RENATO CUDIA, petitioner, vs. THE COURT OF APPEALS, The HON.CARLOS D. RUSTIA, in his capacity as Presiding Judge of the Regional Trial Court Branch LVI, Angeles City, respondents.

D E C I S I O N

ROMERO, J.:

Petitioner assails the decision[1] of the Court of Appeals dated May 14, 1993 dismissing his petition and finding that he had not been placed in double jeopardy by the filing of a second information against him, although a first information charging the same offense had been previously dismissed, over petitioner’s vigorous opposition.

The factual antecedents of the case are as follows:

On June 28, 1989, petitioner was arrested in Purok 6, Barangay Santa Inez, Mabalacat,[2] Pampanga, by members of the then 174th PC Company, allegedly for possessing an unlicensed revolver.  He was brought to Camp Pepito, Sto. Domingo, Angeles City, where he was detained. A preliminary investigation was thereafter conducted by an investigating panel of prosecutors. As a result thereof, the City Prosecutor of Angeles City filed an information against him for illegal possession of firearms and ammunition, docketed as Criminal Case No. 11542, which reads as follows:

“That on or about the 28th day of June, 1989, in the City of Angeles, Philippines, and within the jurisdiction of this Honorable Court, the above-named accused, did then and there willfully, unlawfully and feloniously have in his possession and under his control one (1) .38 Cal. Revolver (paltik) without any Serial Number with six (6) live ammunitions, which he carried outside of his residence without having the necessary authority and permit to carry the same.

ALL CONTRARY TO LAW.”[3] (Emphasis petitioner’s.)
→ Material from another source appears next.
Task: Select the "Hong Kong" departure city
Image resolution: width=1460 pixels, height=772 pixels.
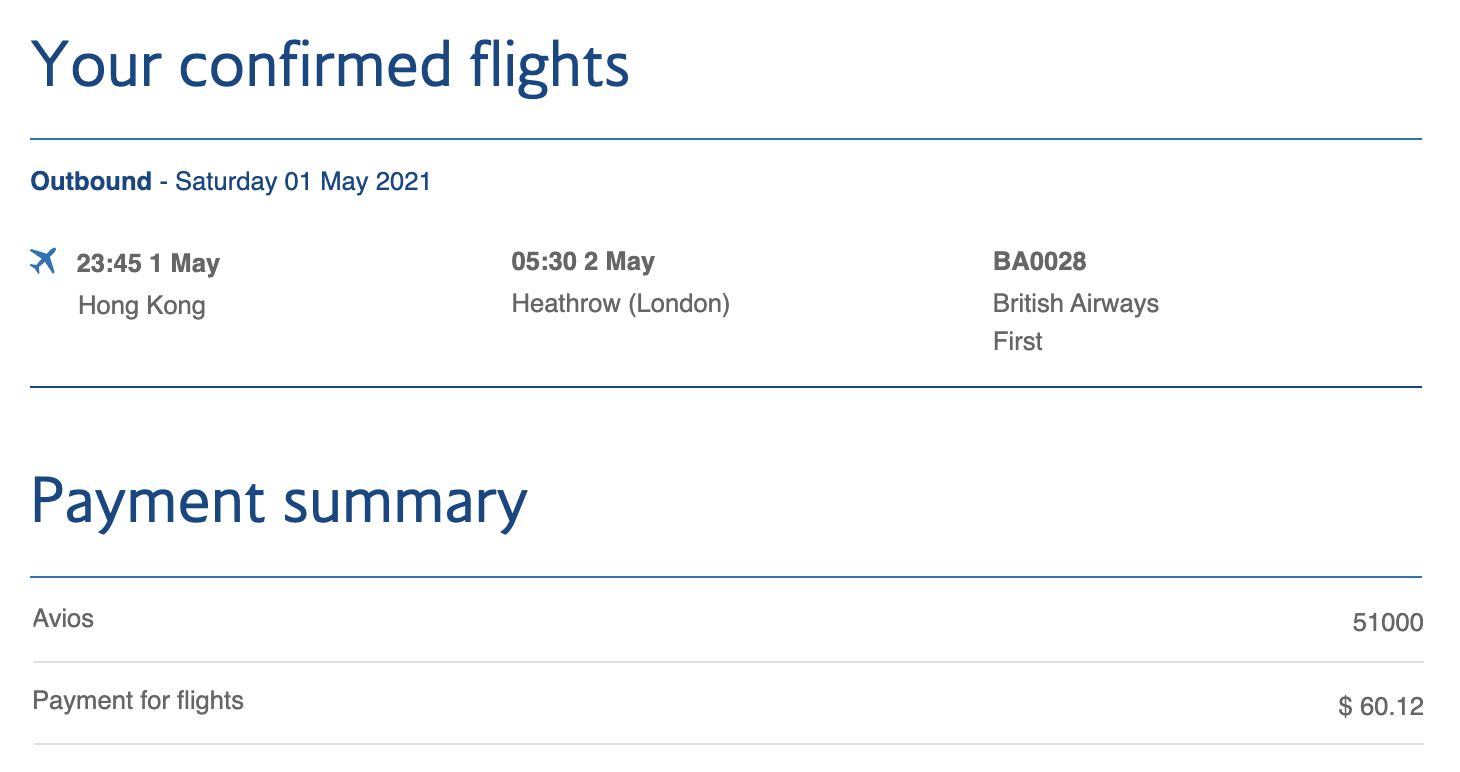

The case was raffled to Branch 60 of the Regional Trial Court of Angeles City (hereafter the Angeles City RTC).  Upon his arraignment on August 14, 1989, petitioner pleaded “not guilty” to the charges.  During the ensuing pre-trial, the court called the attention of the parties to the fact that, contrary to the information, petitioner had committed the offense in Mabalacat, and not in Angeles City.  Inasmuch as there was an existing arrangement among the judges of the Angeles City RTCs as to who would handle cases involving crimes committed outside of Angeles City, the judge ordered the re-raffling of the case to a branch assigned to criminal cases involving crimes committed outside of the city.  Thereafter, the case was assigned to Branch 56 of the Angeles City RTC.

On October 31, 1989 however, the provincial prosecutor of Pampanga also filed an information charging petitioner with the same crime of illegal possession of firearms and ammunition, docketed as Criminal Case No. 11987.  The case was likewise raffled to Branch 56 of the Angeles City RTC.  This prompted the prosecutor in Criminal Case No. 11542 to file a Motion to Dismiss/Withdraw the Information, stating “that thru inadvertence and oversight, the Investigating Panel was misled into hastily filing the Information in this case, it appearing that the apprehension of the accused in connection with the illegal possession of unlicensed firearm and ammunition was made in Bgy. Sta. Inez, Mabalacat, Pampanga, within the jurisdiction of the Provincial Prosecutor of Pampanga”[4] and that the Provincial Prosecutor had filed its own information against the accused, as a result of which two separate informations for the same offense had been filed against petitioner.  The latter filed his opposition to the motion, but the trial court nonetheless, granted said motion to dismiss in its order dated April 3, 1990.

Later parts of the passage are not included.